DATA RECORDS section start
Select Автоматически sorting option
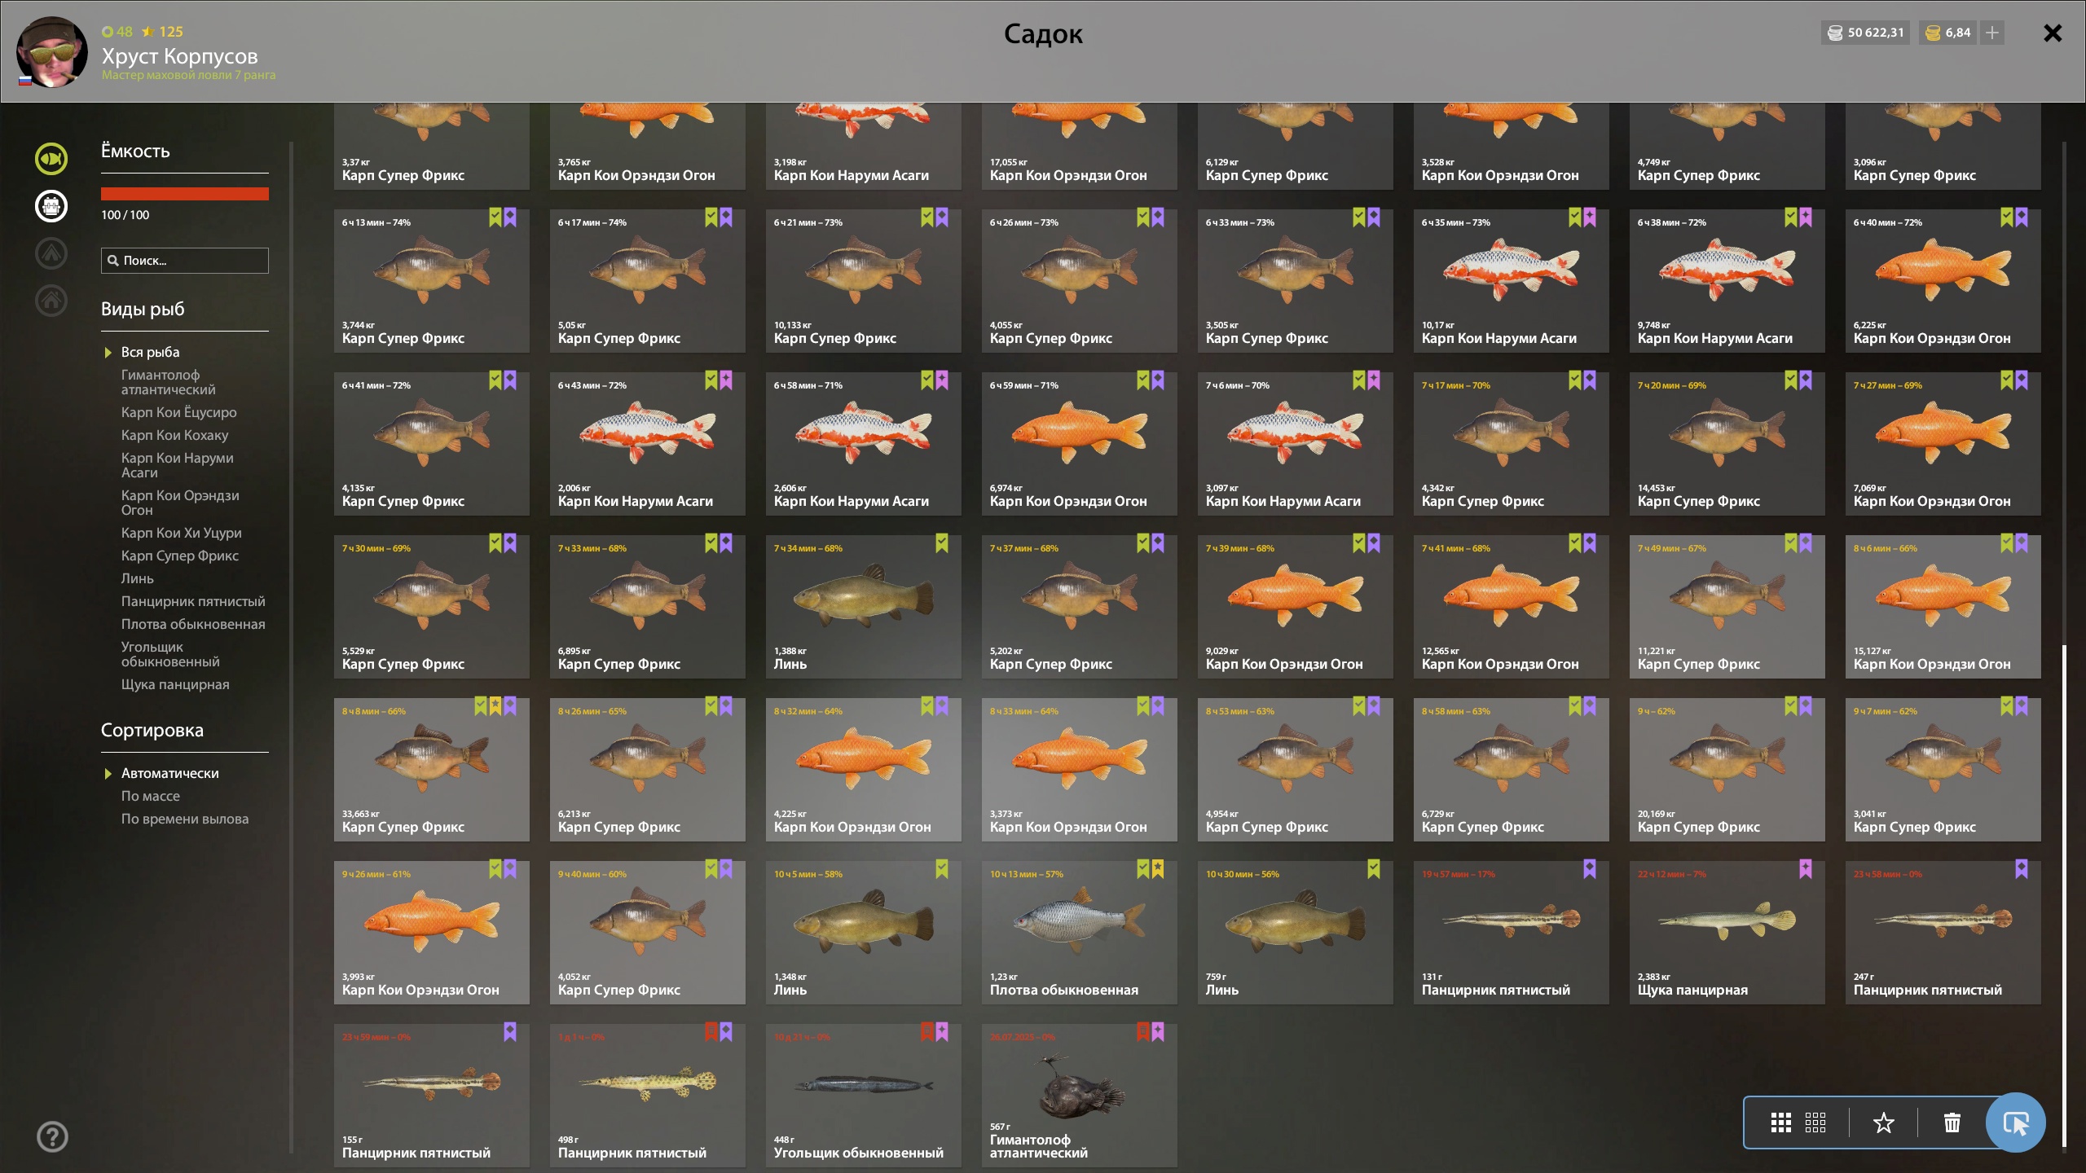 pyautogui.click(x=169, y=773)
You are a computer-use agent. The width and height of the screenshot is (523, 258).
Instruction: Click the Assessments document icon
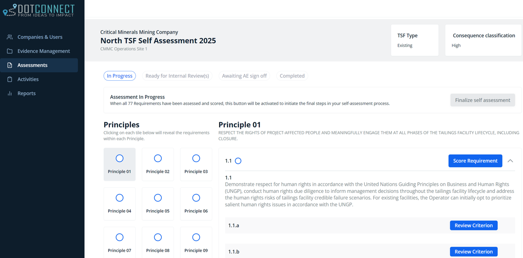[x=10, y=65]
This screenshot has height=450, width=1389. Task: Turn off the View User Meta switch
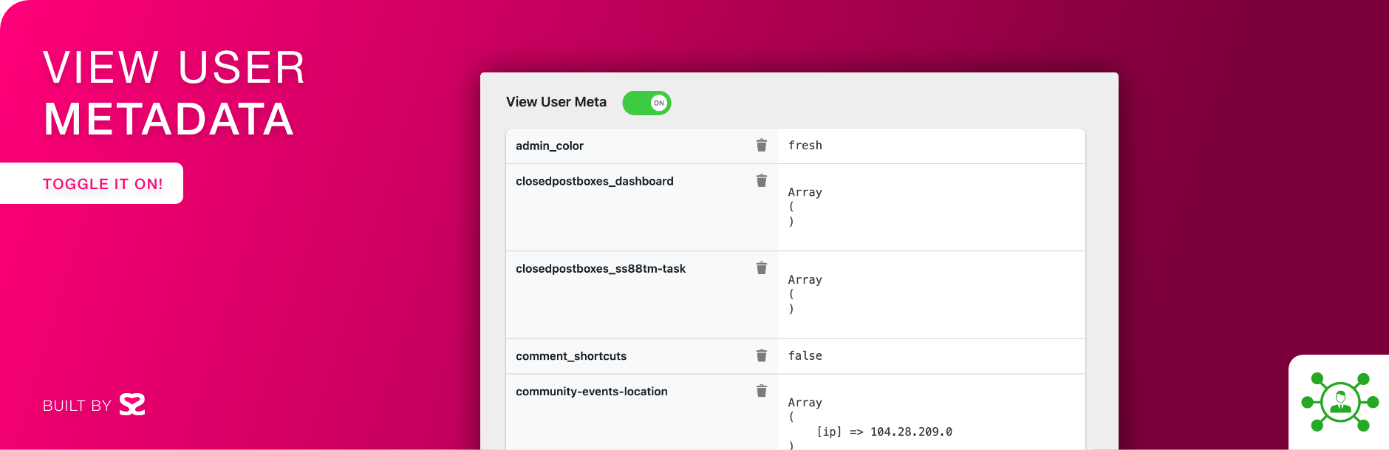646,103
DATA RECORDS section end
**YOUR INSTRUCTIONS:** Output each line of the records exactly. Any picture is skipped.

**ANSWER SPACE:**
Select Автоматически sorting option
 pyautogui.click(x=169, y=773)
You are a computer-use agent. The width and height of the screenshot is (523, 258).
Instruction: Click the Assessments document icon
[x=10, y=65]
This screenshot has height=450, width=1389. Task: Turn off the View User Meta switch
646,103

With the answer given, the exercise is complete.